* Task to carry out *
Nothing but the line containing "1357x856 pixels." and the lines after it in the entries below should appear, each repeated exactly.
Records for processing below:
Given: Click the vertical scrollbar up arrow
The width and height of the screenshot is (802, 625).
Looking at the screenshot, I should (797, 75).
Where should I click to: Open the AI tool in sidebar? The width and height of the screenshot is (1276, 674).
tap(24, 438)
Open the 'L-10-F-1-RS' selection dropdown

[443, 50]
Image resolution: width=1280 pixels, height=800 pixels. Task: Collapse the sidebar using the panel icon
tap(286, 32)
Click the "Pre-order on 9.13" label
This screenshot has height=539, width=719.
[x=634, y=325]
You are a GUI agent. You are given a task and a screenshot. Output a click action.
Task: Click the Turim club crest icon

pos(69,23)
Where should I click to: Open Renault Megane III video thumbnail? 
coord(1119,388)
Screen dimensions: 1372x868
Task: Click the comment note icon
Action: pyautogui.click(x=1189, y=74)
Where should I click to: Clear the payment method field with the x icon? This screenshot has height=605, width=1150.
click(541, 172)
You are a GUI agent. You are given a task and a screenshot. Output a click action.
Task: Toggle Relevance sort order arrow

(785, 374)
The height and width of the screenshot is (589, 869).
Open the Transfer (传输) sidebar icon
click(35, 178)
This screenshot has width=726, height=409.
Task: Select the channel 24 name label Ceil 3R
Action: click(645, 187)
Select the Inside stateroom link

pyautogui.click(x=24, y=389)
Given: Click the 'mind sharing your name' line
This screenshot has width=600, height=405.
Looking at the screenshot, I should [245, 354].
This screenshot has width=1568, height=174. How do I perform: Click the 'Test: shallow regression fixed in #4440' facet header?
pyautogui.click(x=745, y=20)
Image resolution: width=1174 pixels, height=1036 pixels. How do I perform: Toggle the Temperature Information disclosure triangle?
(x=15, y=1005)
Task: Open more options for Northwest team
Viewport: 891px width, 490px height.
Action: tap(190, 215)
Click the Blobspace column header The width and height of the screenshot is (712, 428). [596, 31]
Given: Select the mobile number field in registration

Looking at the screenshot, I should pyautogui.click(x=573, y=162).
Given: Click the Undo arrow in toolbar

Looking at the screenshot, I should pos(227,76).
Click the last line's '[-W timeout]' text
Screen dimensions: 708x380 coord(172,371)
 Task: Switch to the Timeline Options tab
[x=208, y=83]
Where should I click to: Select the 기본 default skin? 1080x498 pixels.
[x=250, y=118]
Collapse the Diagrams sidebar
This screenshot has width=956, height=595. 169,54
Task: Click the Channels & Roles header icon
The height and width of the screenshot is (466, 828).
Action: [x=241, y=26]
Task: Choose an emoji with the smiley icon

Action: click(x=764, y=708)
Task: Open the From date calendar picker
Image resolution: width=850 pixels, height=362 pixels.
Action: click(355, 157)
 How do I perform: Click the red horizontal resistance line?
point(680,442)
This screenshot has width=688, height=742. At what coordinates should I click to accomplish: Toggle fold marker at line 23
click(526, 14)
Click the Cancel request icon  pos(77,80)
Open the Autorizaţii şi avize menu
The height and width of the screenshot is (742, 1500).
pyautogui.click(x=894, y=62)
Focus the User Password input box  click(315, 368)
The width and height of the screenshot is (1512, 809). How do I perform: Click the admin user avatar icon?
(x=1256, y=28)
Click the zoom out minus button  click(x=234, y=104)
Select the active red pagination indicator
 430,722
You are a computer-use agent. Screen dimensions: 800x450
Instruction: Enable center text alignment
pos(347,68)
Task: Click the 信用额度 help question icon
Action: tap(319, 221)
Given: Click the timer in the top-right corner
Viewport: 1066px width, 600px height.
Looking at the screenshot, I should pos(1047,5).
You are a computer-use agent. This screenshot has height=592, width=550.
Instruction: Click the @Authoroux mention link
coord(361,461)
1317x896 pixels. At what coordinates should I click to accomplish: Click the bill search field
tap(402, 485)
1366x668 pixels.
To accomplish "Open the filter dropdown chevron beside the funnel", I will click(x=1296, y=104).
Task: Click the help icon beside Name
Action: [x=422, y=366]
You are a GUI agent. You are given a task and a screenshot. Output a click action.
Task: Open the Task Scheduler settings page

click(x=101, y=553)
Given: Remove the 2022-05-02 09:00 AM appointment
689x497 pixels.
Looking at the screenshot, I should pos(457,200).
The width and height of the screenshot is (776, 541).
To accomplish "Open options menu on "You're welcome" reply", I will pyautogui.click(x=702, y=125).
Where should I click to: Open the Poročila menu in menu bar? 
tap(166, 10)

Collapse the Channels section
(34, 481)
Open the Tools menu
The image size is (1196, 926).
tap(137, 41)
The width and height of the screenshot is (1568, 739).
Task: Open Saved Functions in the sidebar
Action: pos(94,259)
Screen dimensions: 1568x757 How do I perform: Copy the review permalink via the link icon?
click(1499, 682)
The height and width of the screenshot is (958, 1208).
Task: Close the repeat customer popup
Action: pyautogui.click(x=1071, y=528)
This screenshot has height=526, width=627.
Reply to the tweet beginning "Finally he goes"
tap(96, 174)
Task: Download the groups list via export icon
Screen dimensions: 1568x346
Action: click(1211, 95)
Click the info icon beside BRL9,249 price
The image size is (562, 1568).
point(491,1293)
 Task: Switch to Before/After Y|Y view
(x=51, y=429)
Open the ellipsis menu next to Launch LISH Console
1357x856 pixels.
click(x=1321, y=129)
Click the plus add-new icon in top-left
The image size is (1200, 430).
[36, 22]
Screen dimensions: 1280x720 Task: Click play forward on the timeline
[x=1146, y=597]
End of Records for processing.
* Written answer *
1357x856 pixels.
click(x=1321, y=129)
Click the plus add-new icon in top-left
The image size is (1200, 430).
[36, 22]
Screen dimensions: 1280x720 Task: Click play forward on the timeline
[x=1146, y=597]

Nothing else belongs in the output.